本發明屬于生物技術領域，具體涉及一種人類肝纖維化、肝癌風險基因TNF?α多態性檢測試劑盒及其制備方法和應用。所述試劑盒包括用于擴增與肝纖維化、肝癌發病風險相關的風險基因TNF?αCR多態性的檢測試劑、陽性對照品及陰性對照品組成，所述檢測試劑包含用于擴增TNF?α基因的rs1800629位點的引物序列、PNA序列和PCR反應液。本發明所述試劑盒用于檢測人類肝纖維化、肝癌風險基因TNF?α多態性具有靈敏度高、特異性高、操作簡便、結果可靠等優點，且能在1小時內完成檢測，并且結果判讀簡單客觀。

技術領域

本發明屬于生物醫學臨床檢測技術領域，具體涉及一種人類肝纖維化、肝癌風險基因TNF-α多態性檢測試劑盒及其制備方法和應用。

背景技術

肝纖維化是指肝細胞受到炎癥刺激或發生壞死時，細胞外基質的增生與降解失去平衡，進而導致肝內結締組織異常沉積的病理過程。原發性肝癌居常見惡性腫瘤的第五位，每年約超過60萬人死于肝癌，在全球腫瘤相關性死亡中排名第三，我國患肝癌病例占全球的50％以上，對于肝癌的及時診斷和治療對于提高患者生存率具有重要意義。

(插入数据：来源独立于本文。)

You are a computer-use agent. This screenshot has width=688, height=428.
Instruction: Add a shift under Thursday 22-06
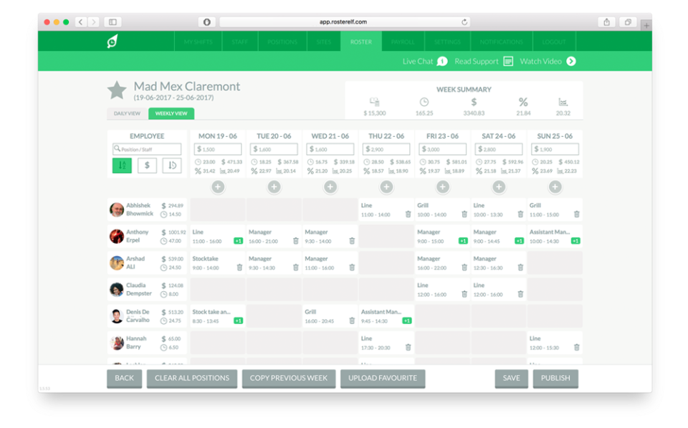click(x=386, y=186)
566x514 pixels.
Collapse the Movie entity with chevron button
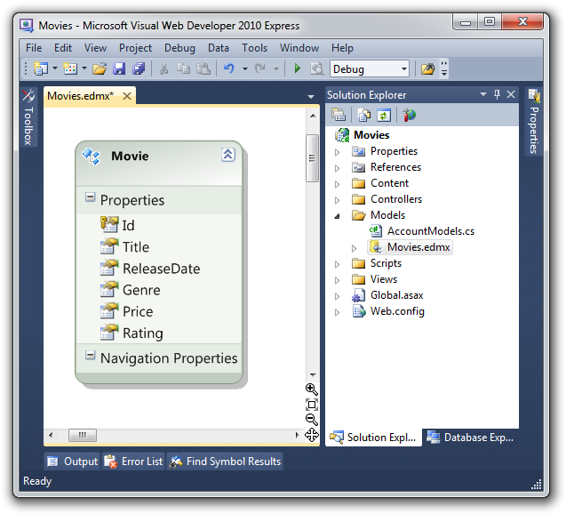tap(227, 155)

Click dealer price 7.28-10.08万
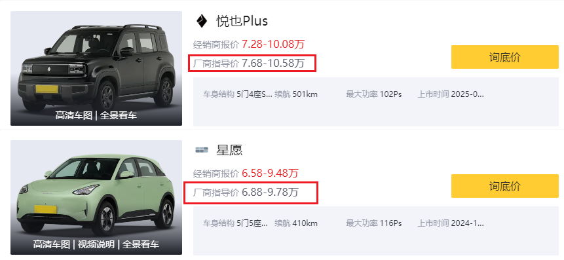coord(273,45)
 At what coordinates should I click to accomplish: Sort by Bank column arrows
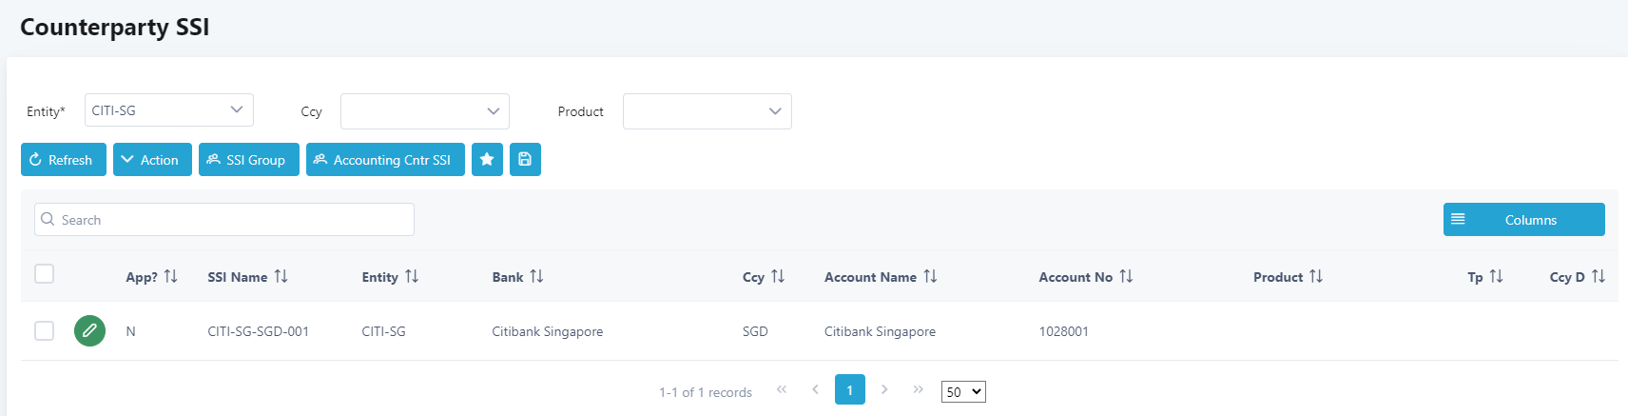[537, 277]
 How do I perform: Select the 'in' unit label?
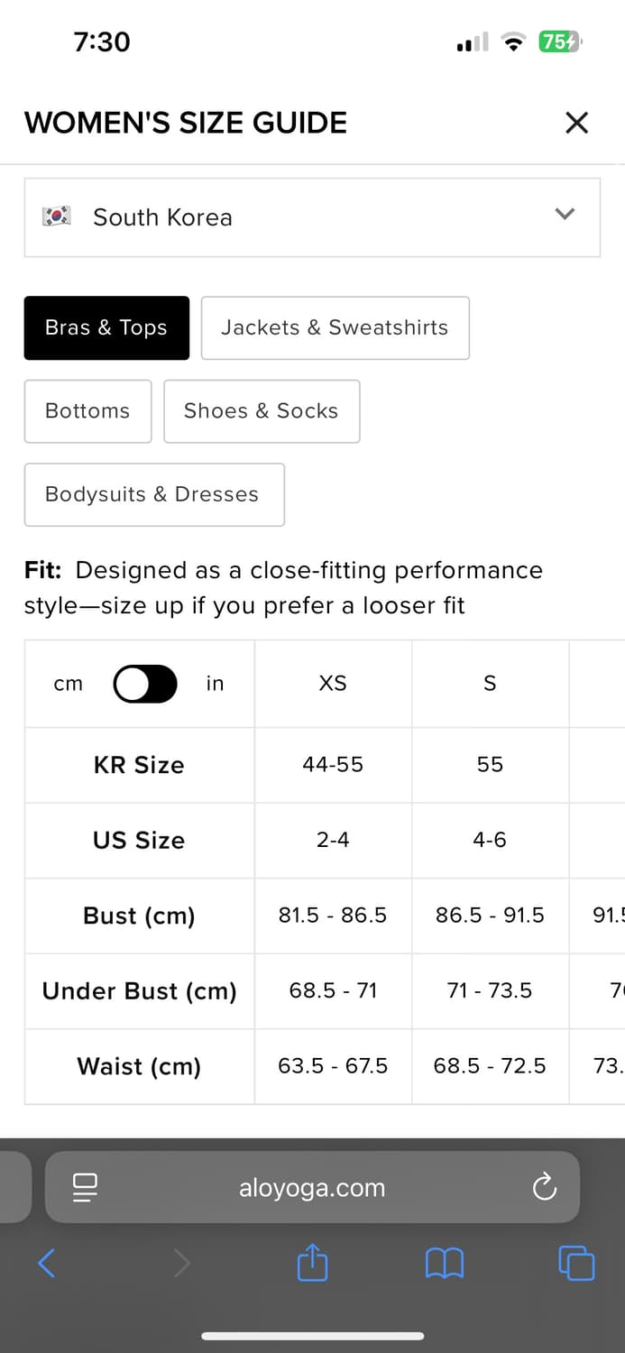click(215, 684)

肝纖維化過程涉及多種細胞和細胞因子，形成一個復雜的網絡系統調控肝纖維化的發生和發展。促纖維化因子TNF-α被認為是炎癥相關性腫瘤中最重要的細胞因子，多項研究證明其參與肝損傷、肝纖維化及肝癌病理的發生發展過程。研究表明TNF-α基因啟動子SNP(包括-1031、-863、-857、-376、-308、-238)可影響TNF-α的表達。大多研究表明TNF-α-308(G>A)與肝癌遺傳易感性有關，具有臨床檢測意義，當-308位點G被A替換后，TNF-α的轉錄效率會增加6～7倍，使TNF-α的表達量顯著上升。TNF-α-308(G>A)的SNP編號為rs1800629，位于TNF-α的啟動子區域。NCBI各個文獻中關于rs1800629等位基因人口多樣性中統計數據顯示亞洲人A等位基因基因型占比2.2～14.6％。文獻表明廣西壯族人群中正常對照組中A等位基因占比6.16％，而HCC患者占比17.16％，攜帶TNF-α-308A等位基因的個體患HCC的風險是攜帶G等位基因個體的3.153倍。該高頻SNP的檢測對于原發性肝癌的檢測有重要價值。

目前針對SNP檢測的常用方法有很多種，包括PCR-直接測序法、PCR-焦磷酸測序法、PCR-基因芯片法、PCR-電泳分析、PCR-高分辨率熔解曲線法、等位基因特異性PCR法、PCR-限制性片段長度多態性方法、熒光定量PCR法、巢式PCR-探針法、原位雜交(ISH)等。最為常見的方法是測序法，該方法費用低，但耗時長、靈敏度不高；高分辨率熔解曲線法對設備要求比較高，不利于臨床推廣；傳統的熒光PCR法在臨床上應用較為廣泛，但檢測微量靈敏度不高。因此，我們建立一種操作方便、成本不高、較高靈敏度的熒光PCR法檢測肝纖維化、肝癌風險基因的多態性。

發明內容

本發明針對現有技術的不足，目的在于提供一種人類肝纖維化、肝癌風險基因TNF-α多態性檢測試劑盒及其制備方法和應用。

為實現上述發明目的，本發明采用的技術方案為：

一種用于人類肝纖維化、肝癌風險基因TNF-α多態性檢測的引物及PNA組，所述引物及PNA組包括序列如SEQ ID NO.1所示的正向引物、序列如SEQ ID NO.2所示的反向引物、序列如SEQ ID NO.3所示且5’端攜帶VIC熒光基團的鑒定引物、序列如SEQ ID NO.4所示且5’端攜帶FAM熒光基團的鑒定引物、序列如SEQ ID NO.5所示且3’端攜帶BHQ淬滅基團的PNA、序列如SEQ ID NO.6所示且3’端攜帶BHQ淬滅基團的PNA、序列如SEQ ID NO.7所示的內參正向引物、序列如SEQ ID NO.8所示的內參反向引物、序列如SEQ ID NO.9所示且5’端攜帶ROX熒光基團的內參鑒定引物、序列如SEQ ID NO.10所示且3’端攜帶BHQ淬滅基團的內參PNA。